Что касается провокации. Ну, какая-то неуклюжая. Провокация, которая говорит о том, что Россия совсем ничего не контролирует, что у нее нет противовоздушной обороны, что, в общем, по большому счету все это «броня крепка и танки наши быстры» – это не что иначе, как фикция. Не знаю, если это провокация, то она абсолютно бездарная. 

Вот извиняюсь, я буду повторять это не очень хорошее и приличное слово в эфире, вот это рукожопие путинских всех этих подчиненных, оно, честно говоря, поражает иногда. Они вообще уже, по-моему, ничего не могут сделать, чтобы их страшные вот эти кровавые уши не вылезли из какой-либо там истории, полностью не компрометировали не только саму историю, но и политическое российское руководство. Поэтому я не был удивлен, я вам честно скажу. 

И. БАБЛОЯН: Просто со стороны вот смотрится. Одно дело – дрон…

Г. ГУДКОВ: Я сказал в одном из эфиров, что у меня такое ощущение, что ночью с 8-го на 9-ое будет нанесен удар по Генеральному штабу, где он там, на Фрунзенской набережной или на Знаменке, туда долетит. У меня такое предположение в одном из эфиров звучало. Поэтому я, честно говоря, предполагал, что такое может быть. 

И. БАБЛОЯН: Просто одно дело – когда дроны там долетают до Московской области, до Москвы, а другое дело – Кремль. 

Г. ГУДКОВ: А чем отличается?

И. БАБЛОЯН: Казалось бы, что защищать-то должны ого-го как. 

Г. ГУДКОВ: А как ого-го? Ого-го защищать надо было давно и много делать что-то для этого?

И. БАБЛОЯН: А единственное, что мы видели – это двух сотрудников, очевидно, ФСО, которые, я не знаю, что они, руками пытались.

Г. ГУДКОВ: Рогатками, они рогатками. Понимаете, это новые современные боевые рогатки. Истребители дронов там были на крыше. Ну что можно сказать? Если по-честному говорить, по-военному, то никто никогда не выстраивал систему ПВО Москвы. Она, вернее, выстраивалась где-то там на границах, на рубежах, особенно в северо-западным, в западном. А ведь никому в голову не могло прийти, что атаковать Москву могут и будут, допустим, с южного, с юго-восточного направления. Коломна-то – это юго-восток. То есть дрон сначала долетел до Коломны, а там уже чего? 

И никогда никакой серьезной ПВО-обороны у Москвы не было с других направлений. Почему? Потому что невозможно долететь. Там тысячи километров. Кому могло в голову прийти, что, предположим, с сибирского направления, с уральского направления может пролететь? Нужно было бы заподозрить советских военачальников в шизофрении, а они ей тогда не болели. Это сейчас современная политическая шизофрения охватила Россию, Кремль, правительство и так далее. А тогда такой болезни… Она была, но в очень ослабленном виде, можно сказать, как прививка. Поэтому никто всерьез не выстраивал противовоздушную оборону. 
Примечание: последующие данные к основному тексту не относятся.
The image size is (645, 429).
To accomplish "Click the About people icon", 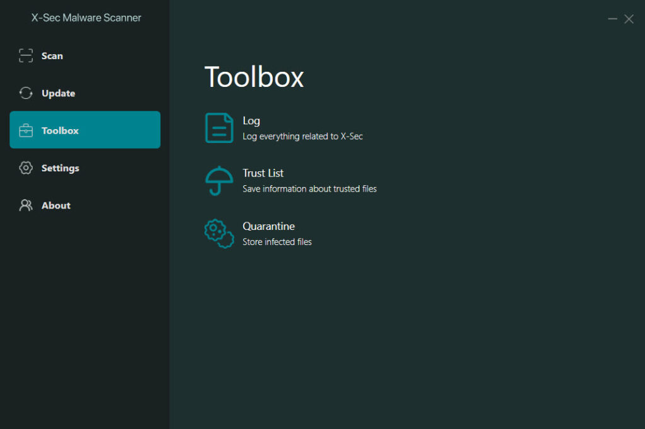I will click(25, 205).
ПРО была. ПРО и сейчас есть. И там 50 противоракет, которые стоят до сих пор. А некоторые – ядерные противоракеты. Но это всего 50 противоракет, которые защищали Москву от удара. Чтобы смягчить этот удар, ну вот был такой округ ПРО. Он и сейчас остался по договору с американцами. 
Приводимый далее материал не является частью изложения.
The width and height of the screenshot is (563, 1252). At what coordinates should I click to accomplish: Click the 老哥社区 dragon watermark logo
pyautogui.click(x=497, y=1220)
А ПВО была в западном направлении, в основном в Ленинградской области, я так старым языком говорю, в Псковской и так далее, Новгород, в этих районах. На округ вот в этих районах. А с юга стояла единственная система уже в России, которая осталась после Советского Союза – это на границе Московской и Калужской областей. Я там бывал в этой части бедной и несчастной. Тогда по тем временам там вообще даже кабеля силового целого не было. Но я думаю, что кабель сейчас поправили. Давно уже, наверное, сделано это. Ну вот они были единственным рубежом с юга, например. Они сами мне об этом говорили. 
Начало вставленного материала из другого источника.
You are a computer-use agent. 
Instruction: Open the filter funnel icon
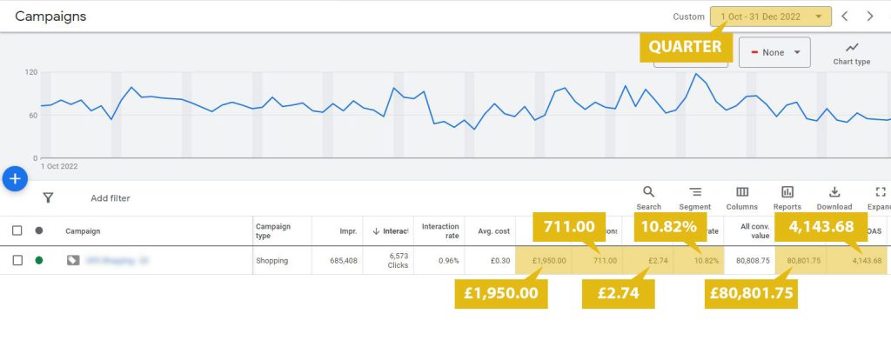pos(49,197)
Конечно, можно было сделать за 20 лет что-то или за 15 лет. Но никто же всерьез не думал, что Путин может сойти с ума до такой степени, чтобы объявить войну Украине. 

М. МАЙЕРС: Геннадий Владимирович, а вот эти все «Панцири», которые расставляли на крыше там, на крыше сям, то, что мы видели на большом количестве фото- и видеосвидетельств?

Г. ГУДКОВ: Это объектовая ПВО, которая ставится на поле боя. Но она закрывает какой-то участок локальный. Вот она, допустим, там бункер Путина может прикрыть, а вот все что рядом с бункером уже не прикроет, в каком-то удалении. Потому что противовоздушная оборона чем отличается? Она должна быть очень плотной. А если плотности нет, там образуются дыры, зоны свободного пролета. И тем более сейчас эти дроны – они малозаметные, они очень низко летят. 

Я служил в ПВО. Я немножко знаю эту систему, чуть-чуть. Вот существовало ПВО страны в Советском Союзе. Но оно было такое, что в одном направлении было густо, в другом – пусто. А вообще, ПВО было рассчитано на самолет, на высоколетящий самолет, на таком полете. А вот давно-давно, конечно, это был хрен знает сколько лет назад, когда я еще был молодым выпускником университета, вот эти наши станции, всякие П-15, П-18, П-40 тогда еще были (по-моему, они и сейчас какие-то стоят на вооружении), они теряли вот эти малозаметные низколетящие цели, постоянно теряли. 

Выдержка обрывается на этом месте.